- TASK DIRECTIONS: Tally the lines below that contain the word "computer". Only the number should be returned.

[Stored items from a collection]
____________________

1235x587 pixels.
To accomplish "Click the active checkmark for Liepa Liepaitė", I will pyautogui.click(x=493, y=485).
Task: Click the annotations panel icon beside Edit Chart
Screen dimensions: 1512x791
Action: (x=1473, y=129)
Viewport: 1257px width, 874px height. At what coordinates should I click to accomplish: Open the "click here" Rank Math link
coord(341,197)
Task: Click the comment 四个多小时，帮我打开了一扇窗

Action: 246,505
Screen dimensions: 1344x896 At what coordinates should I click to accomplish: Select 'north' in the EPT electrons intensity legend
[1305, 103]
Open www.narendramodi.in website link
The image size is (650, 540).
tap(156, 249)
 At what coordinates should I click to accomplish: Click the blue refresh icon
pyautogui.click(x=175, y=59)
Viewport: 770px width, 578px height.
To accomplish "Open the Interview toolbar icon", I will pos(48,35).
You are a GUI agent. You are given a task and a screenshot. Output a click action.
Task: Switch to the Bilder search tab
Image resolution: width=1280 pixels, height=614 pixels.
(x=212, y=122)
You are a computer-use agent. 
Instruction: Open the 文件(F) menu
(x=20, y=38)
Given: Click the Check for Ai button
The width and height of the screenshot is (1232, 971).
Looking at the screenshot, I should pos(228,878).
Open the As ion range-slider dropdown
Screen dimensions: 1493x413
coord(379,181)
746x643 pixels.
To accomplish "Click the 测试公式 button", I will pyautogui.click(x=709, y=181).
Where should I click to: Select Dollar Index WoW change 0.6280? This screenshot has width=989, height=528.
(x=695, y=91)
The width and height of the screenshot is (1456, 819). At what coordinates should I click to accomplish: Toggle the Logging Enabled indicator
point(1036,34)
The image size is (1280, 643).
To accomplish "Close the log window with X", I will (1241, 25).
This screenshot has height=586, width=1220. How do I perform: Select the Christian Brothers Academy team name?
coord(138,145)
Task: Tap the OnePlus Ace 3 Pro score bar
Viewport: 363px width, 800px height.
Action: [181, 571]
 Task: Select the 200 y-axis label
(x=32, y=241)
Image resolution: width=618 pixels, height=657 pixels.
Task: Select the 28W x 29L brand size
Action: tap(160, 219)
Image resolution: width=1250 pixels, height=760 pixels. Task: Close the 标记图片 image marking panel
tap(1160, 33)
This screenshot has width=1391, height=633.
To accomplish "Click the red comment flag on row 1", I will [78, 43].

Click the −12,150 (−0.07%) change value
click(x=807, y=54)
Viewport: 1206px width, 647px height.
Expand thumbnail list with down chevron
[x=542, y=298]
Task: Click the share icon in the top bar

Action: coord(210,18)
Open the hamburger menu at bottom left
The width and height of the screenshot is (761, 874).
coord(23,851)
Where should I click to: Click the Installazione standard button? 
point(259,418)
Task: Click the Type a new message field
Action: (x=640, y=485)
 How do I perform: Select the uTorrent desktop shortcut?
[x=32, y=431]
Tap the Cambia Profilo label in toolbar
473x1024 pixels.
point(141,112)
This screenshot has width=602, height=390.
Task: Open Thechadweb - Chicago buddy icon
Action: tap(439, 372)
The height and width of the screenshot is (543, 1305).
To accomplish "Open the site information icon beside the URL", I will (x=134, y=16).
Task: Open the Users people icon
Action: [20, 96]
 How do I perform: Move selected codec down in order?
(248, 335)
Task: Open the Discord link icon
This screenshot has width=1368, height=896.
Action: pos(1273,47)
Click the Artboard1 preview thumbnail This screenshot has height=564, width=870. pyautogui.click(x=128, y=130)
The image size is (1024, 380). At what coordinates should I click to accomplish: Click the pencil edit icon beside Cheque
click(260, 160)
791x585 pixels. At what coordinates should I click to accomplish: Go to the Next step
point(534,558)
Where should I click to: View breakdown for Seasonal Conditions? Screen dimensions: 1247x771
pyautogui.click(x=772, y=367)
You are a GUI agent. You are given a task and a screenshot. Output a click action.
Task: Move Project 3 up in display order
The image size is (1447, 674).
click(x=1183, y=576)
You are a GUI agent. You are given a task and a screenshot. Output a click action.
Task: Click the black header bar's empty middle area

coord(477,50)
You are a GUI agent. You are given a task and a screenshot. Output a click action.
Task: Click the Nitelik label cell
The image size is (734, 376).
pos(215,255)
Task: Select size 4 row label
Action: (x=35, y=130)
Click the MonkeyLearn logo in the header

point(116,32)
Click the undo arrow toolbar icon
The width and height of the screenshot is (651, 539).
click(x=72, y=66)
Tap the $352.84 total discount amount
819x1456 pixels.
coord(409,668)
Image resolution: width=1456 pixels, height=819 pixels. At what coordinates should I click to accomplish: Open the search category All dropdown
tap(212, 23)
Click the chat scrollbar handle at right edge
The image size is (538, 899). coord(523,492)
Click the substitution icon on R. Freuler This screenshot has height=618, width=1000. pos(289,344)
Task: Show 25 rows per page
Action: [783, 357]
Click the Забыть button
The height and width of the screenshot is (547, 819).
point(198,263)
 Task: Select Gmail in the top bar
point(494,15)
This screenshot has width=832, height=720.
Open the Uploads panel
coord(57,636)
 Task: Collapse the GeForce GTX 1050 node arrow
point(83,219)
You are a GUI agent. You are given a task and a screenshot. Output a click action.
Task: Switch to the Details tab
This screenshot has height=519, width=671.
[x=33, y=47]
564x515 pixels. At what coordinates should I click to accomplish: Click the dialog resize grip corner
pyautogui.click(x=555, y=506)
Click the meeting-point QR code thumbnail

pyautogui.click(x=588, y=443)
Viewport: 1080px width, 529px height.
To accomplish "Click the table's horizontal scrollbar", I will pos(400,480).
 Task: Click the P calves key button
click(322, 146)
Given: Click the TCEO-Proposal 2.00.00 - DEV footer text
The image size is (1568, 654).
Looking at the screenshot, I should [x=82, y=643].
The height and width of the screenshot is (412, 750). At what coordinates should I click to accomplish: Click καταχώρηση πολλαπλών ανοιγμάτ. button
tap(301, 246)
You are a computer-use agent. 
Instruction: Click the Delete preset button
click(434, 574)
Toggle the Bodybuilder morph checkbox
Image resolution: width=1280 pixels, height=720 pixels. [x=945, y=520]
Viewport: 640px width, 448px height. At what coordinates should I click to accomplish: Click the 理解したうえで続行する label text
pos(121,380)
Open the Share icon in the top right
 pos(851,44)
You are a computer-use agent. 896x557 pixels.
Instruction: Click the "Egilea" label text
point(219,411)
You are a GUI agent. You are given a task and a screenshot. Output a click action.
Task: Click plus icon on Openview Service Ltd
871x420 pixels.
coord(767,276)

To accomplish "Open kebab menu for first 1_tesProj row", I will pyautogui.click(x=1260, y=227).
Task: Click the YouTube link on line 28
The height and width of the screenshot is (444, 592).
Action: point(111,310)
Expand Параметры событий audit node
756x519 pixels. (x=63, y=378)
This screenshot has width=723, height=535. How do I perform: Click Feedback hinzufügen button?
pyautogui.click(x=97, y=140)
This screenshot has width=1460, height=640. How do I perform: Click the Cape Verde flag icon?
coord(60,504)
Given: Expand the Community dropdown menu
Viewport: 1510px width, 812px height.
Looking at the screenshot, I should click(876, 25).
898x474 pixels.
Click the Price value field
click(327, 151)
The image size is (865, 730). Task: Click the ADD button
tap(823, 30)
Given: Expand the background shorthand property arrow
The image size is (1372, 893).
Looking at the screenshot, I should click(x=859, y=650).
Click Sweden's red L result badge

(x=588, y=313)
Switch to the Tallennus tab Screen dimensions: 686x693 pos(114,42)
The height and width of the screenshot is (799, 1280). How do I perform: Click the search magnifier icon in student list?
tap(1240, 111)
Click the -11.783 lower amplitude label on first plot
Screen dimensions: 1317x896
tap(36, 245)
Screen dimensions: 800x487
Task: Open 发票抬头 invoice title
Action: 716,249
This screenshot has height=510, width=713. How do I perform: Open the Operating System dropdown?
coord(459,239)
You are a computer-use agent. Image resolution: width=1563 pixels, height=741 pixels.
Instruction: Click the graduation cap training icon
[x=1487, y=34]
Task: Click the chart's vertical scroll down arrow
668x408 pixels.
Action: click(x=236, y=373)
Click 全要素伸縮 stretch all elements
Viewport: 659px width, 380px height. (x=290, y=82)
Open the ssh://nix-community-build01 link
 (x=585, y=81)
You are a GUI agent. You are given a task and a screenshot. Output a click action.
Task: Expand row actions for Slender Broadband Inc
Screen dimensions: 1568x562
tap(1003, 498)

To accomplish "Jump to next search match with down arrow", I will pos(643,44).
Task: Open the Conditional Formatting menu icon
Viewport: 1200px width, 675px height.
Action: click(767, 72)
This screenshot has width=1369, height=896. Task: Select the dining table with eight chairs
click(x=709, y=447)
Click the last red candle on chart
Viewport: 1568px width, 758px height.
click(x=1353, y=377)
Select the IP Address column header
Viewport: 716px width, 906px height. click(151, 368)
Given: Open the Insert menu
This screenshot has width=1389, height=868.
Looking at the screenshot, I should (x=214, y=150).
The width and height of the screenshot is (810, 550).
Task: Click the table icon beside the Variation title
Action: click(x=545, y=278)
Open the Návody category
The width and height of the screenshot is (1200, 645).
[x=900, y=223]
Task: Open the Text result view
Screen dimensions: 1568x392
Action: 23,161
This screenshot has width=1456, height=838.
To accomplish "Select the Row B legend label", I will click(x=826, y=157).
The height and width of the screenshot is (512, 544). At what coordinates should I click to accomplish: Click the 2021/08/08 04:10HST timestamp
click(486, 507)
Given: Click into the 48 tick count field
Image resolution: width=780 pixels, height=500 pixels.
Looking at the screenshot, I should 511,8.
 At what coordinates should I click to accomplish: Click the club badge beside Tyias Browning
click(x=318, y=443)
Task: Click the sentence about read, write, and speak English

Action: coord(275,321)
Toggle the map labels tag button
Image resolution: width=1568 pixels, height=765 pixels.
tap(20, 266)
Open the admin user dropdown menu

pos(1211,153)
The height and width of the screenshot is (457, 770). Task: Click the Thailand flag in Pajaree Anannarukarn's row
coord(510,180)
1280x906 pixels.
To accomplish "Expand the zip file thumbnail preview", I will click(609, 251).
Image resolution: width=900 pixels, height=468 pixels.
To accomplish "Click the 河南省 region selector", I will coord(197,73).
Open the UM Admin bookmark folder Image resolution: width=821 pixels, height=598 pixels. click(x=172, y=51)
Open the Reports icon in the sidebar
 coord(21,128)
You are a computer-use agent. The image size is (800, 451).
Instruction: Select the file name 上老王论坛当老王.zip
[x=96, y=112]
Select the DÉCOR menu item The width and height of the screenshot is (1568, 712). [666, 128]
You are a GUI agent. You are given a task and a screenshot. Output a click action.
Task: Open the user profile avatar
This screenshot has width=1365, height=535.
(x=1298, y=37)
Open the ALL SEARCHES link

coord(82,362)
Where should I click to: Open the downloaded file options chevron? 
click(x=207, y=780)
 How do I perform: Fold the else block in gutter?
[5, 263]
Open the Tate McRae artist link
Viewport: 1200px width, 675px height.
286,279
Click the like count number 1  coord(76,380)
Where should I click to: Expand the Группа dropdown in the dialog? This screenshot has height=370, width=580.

____________________

- OUTPUT: 5